# Kubernetes Cluster

## Prerequisites: <a href="#prerequisites" id="prerequisites"></a>

Kubernetes is a portable, extensible, open source orchestration platform for managing containerized workloads and services, that facilitates both declarative configuration and automation. CloudFabrix's RDA supports integrating with Kubernetes cluster through it's CLI interface (`kubectl`) over SSH or API interface to collect the inventory of Kubernetes resources such as pods, nodes, services, deployments etc.. on-demand or on schedule basis.

### Inventory collection using `kubectl` over SSH:

Create a service user account with SSH login privileges to connect to one of the Kubernetes master node (on which `kubectl` is installed) to collect the inventory data. The user should have privileges to run the below command.

* kubectl get \*

**Note-1:** If `kubectl` is enabled only for `root` user, provide sudo privileges to service user account that was created in the above step.
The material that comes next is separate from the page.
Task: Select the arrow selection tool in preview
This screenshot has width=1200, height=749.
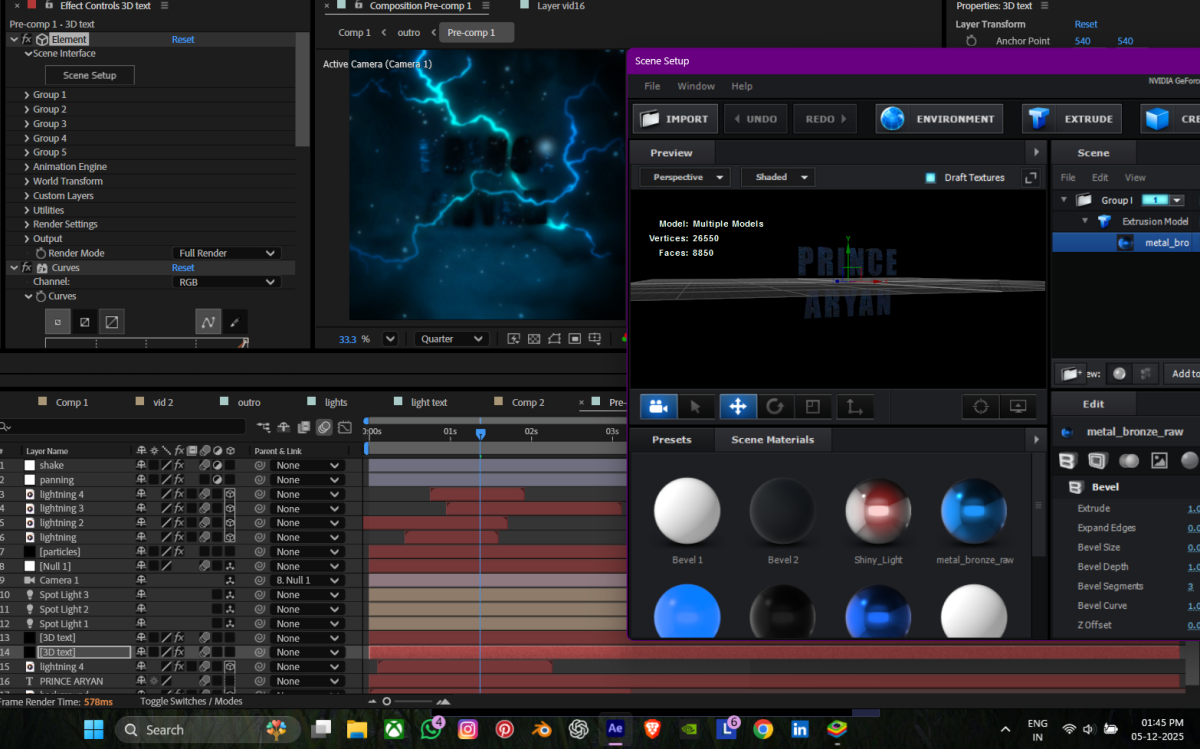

On CentOS, RHEL & Ubuntu, edit `/etc/sudoers`file and add the `kubetctl` command for the user account that is used for data collection. Below configuration setting restricts the service user account to execute only the `kubectl get *` commands and does not allow any other administrative commands.

`<user_name> ALL=(root) NOPASSWD: /usr/bin/kubectl get *`

**Note-2:** User authentication supports both password and SSH key.

### Inventory collection using HTTP API:

Follow the below steps to create a service user account with read-only permissions to Kubernetes resources for inventory data collection using Kubernetes HTTP API interface.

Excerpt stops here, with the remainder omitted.